We are focused on mid-tier hotels, and a big part of it is just making sure we have hotels that have very sustainable demand drivers. I’m also a big believer that you make your money on the buy side.
Greg Friedman
Peachtree Managing Principal and CEO Greg Friedman agreed that
acquisition and development decisions come down to brand, basis, location and
what’s driving demand.
“We are focused on mid-tier hotels, and a big part of it is
just making sure we have hotels that have very sustainable demand drivers. I’m
also a big believer that you make your money on the buy side.”
KP Patel, chairman of AAHOA and a hotel developer out of
Santa Cruz, California, said he “ultra-backset right now. Unless it’s a perfect
deal and it meets all my criteria, I’m not touching it... Unless I know I can
pay out of pocket for at least five years, I’m not touching it.”
Patel added that he also is concerned about meeting loan
covenants based on flawed revenue projections. And for his AAHOA members and
new investors he suggested, “The most important aspect of purchasing and making
sure that you’re in a successful opportunity requires educate yourself,” he
continued. “Understand that it’s more than purchase price and location. Understand
that there are regulatory pressures. There are terms and conditions you can
always negotiate, but you’re not going to understand that unless you learn from
each other and then use a lot of the resources that AHLA and AHOAA have to offer.”
KHP Capital Partners Ben Rowe said they are focused on value-add
opportunities in the lifestyle hotel space. “It starts with what is the top-line growth potential,” he said. “How much do we think we can move RevPAR and
particularly ADR relative to the competitive set? And how is that going to be
achieved? Is it a different brand and manager? Is a better revenue management
strategy? Is it a better service experience. Or is it a better product? What's
it going to cost to ultimately get there?”
Rowe also referenced the F&B component, particularly for
lifestyle hotels, and how it is performing relative to potential. “How much
space is there that we can work with to create more of an experience? Some of
that is about driving incremental profit, but it's really about the overall
experience and how that translates into incremental ADR,” he said.

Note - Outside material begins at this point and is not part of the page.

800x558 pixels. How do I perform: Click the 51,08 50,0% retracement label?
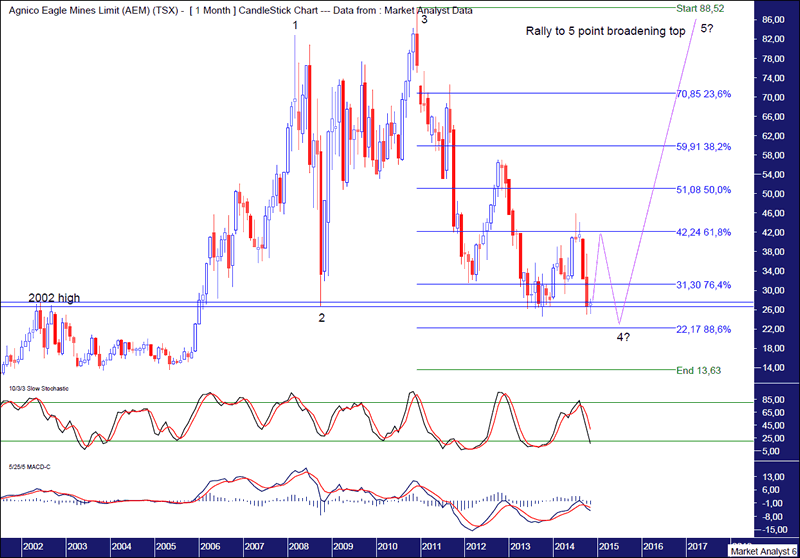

The conversation moved to RevPAR growth potential with EOS
Investors’ Wang saying the past four years have been so hard to predict. “You
have urban markets that revenues are far below what they were in 2019, resort
properties that spiked,” he said. “Now it is coming backwards and more market
by market right now than ever. I’m more bullish than the expert predictions
this year for the overall U.S. RevPAR growth.”
Capex complexities
The accrual of capex with its increasing costs and how it
could move the needle on dealmaking was the next topic of conversation with
Patel suggesting brand are starting to “turn the page” in a positive way for
franchisees and asset holders.

How much space is there that we can work with to create more of an experience? Some of that is about driving incremental profit, but it's really about the overall experience and how that translates into incremental ADR.
Ben Rowe
“They’re looking at what we used to be accustomed to, and
what we're looking at what we've been able to do in the past, which is not
realistic... I do believe the brands are now seeing that and are starting to
understand that the traditional model is not a sustainable one.”

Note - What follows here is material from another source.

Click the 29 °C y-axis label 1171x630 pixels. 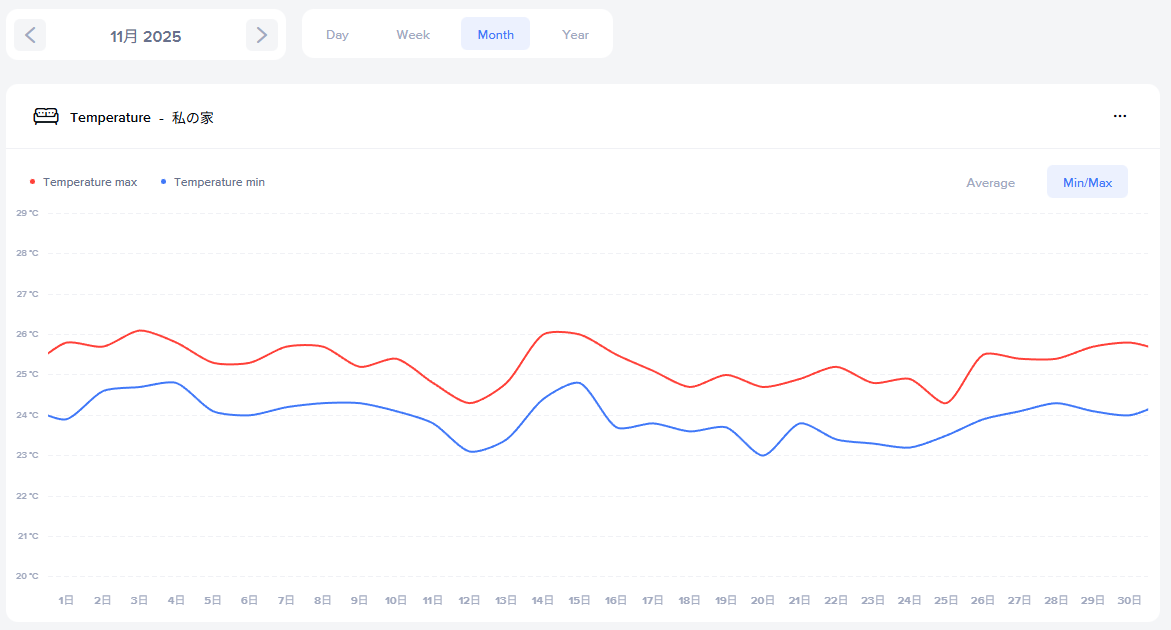27,213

That said, Rowe talked about contending with tariffs and the
impact on renovation costs. Most of their FF&E pieces are custom designed,
manufactured overseas and costing more. “Manufacturers are eating some of
that cost, for renovation projects where the largest component of the renovation is labor, the overall increase is manageable,” he said.
Rowe added that KHP is now developing model room furniture
packages with multiple vendors in different countries to create optionality
depending on the direction of tariffs. “We’ve negotiated cost- sharing
agreements to the extent that tariffs increase relative to where they are today,”
he said.
Rowe also said because of the uncertainty surrounding the
cost of renovations, fewer buyers want to acquire these types of properties and
underwriting is assuming more of a worst-case scenario. “The decline in values of those properties over the last year has been greater
than those that don’t need renovation. That discount is often greater than the increase in renovation cost, making those opportunities actually more compelling than they were before,” he said.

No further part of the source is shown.